3. Introduction to the packages ElementTree and Beautiful Soup

3. Introduction to the packages ElementTree and Beautiful Soup

In the previous two sections we introduced Python and XML. The structured way XML is built makes it relatively easy to navigate it and obtain the required data programmatically. With Python there are multiple ways of extracting data and information from XML files. The most straightforward is to use packages that are specifically built to deal with XML.

In this section we will introduce two packages that are commonly used when dealing with XML: ElementTree and Beautiful Soup.

ElementTree

ElementTree is a built-in package of Python. The benefit of this is that it is already present in the base Python installation and therefore no extra packages need to be installed. This means less complexity and dependencies, which can make it more reproducable and easier to maintain. When working with ElementTree, it is important to specify the hierarchy precisely or to specificly ‘escape’ the hierarchy for subelements, or it does not find them. Also, namespaces need to be declared for ElementTree to recognize them. ElementTree has specifically been designed to work with XML files. It features tools to navigate and manipulate XML files in multiple ways and is generally held to be intuitive.

Beautiful Soup

Beautiful Soup is one of the most popular packages for webscraping with Python. Not specificially built for XML, HTML and XML have a very similar structure. Because of this similarity Beautiful Soup is also able to parse XML files. However, it is best to use it in conjunction with the lxml package. In contrast to ElementTree, in Beautiful Soup you do not need to declare the hierarchy when you want to reach subelements. It will always search the all elements nested in the element you specified. It also does not need you to declare namespaces. However: when an attribute has a namespace, you need to add the namespace prefix before the attribute name, or Beautiful Soup won’t recognize the element. Beautiful Soup comes with numerous methods for searching XML and is very popular due to its neat style. It is also one of the few packages that has no problems dealing with broken or non-standard XML.

Which is best?

Which package is the right tool for a project depends on the requirements. Each has its own benefits and drawbacks and it mostly comes down to personal preferences.

ElementTree is included with Python, which means there are less dependencies on other packages and less chance of version. This also makes it slightly easier to maintain. ElementTree has also been developed with XML parsing in mind, the whole package is geared towards XML. A downside is the specific need of hierarchy and namespace declaration.

Beautiful Soup is very versatile and can parse HTML and XML with ease.
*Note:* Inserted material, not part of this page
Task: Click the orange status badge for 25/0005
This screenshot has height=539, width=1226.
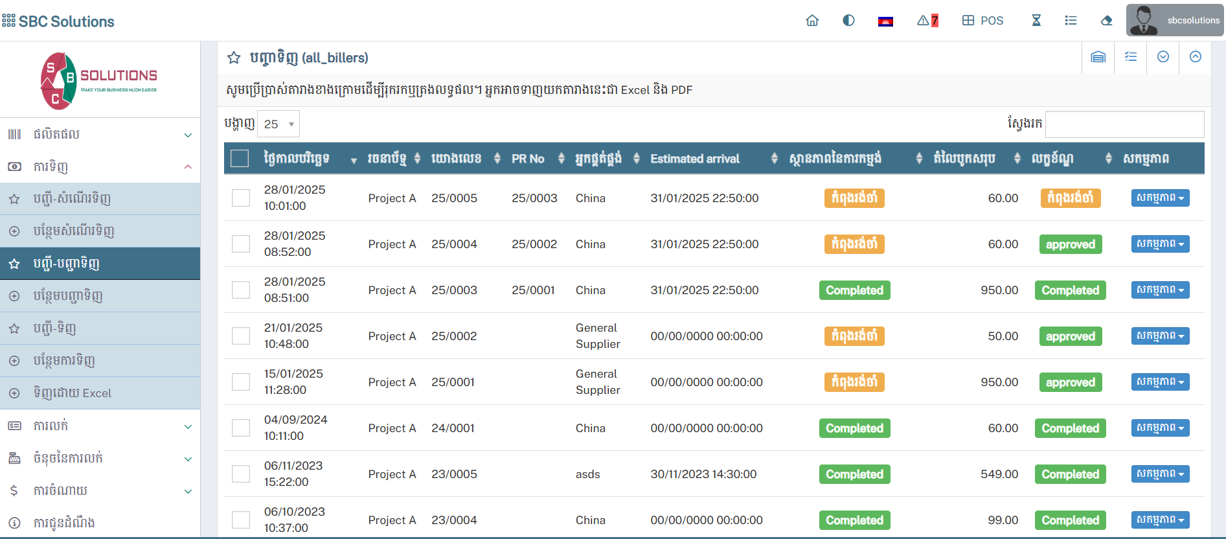Action: click(854, 198)
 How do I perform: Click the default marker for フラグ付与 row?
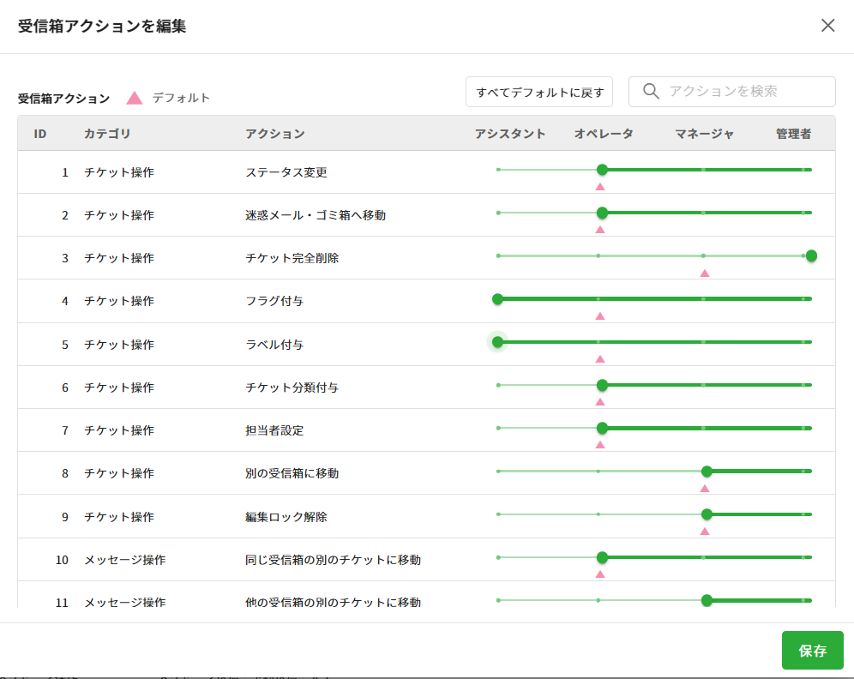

This is especially good if the project involves XML and HTML in any way. Beautiful Soup is also able to work with broken and non-standard XML. Which can be very beneficial in research settings. A downside of Beautiful Soup is that is requires an additional package (lxml) to be installed for optimal use. While this should not give any problems, it does increase the chance of version and dependency conflicts.

Switching between packages can be somewhat challenging as both implement their code is slightly different ways. However, when running into problems parsing a certain XML file it is always good to know that there may be another package that may be able to help.

The similarities and differences in an overview:

ElementTree

Beautiful Soup

Is part of the standard Python installation

Yes

No

Needs to be installed

No

Yes

Needs an explicit hierarchy

Yes

No

Needs namespace declaration

Yes

No (however, for attributes the namespaces prefix be added)

Can work with malfunctioning XML files

No

Yes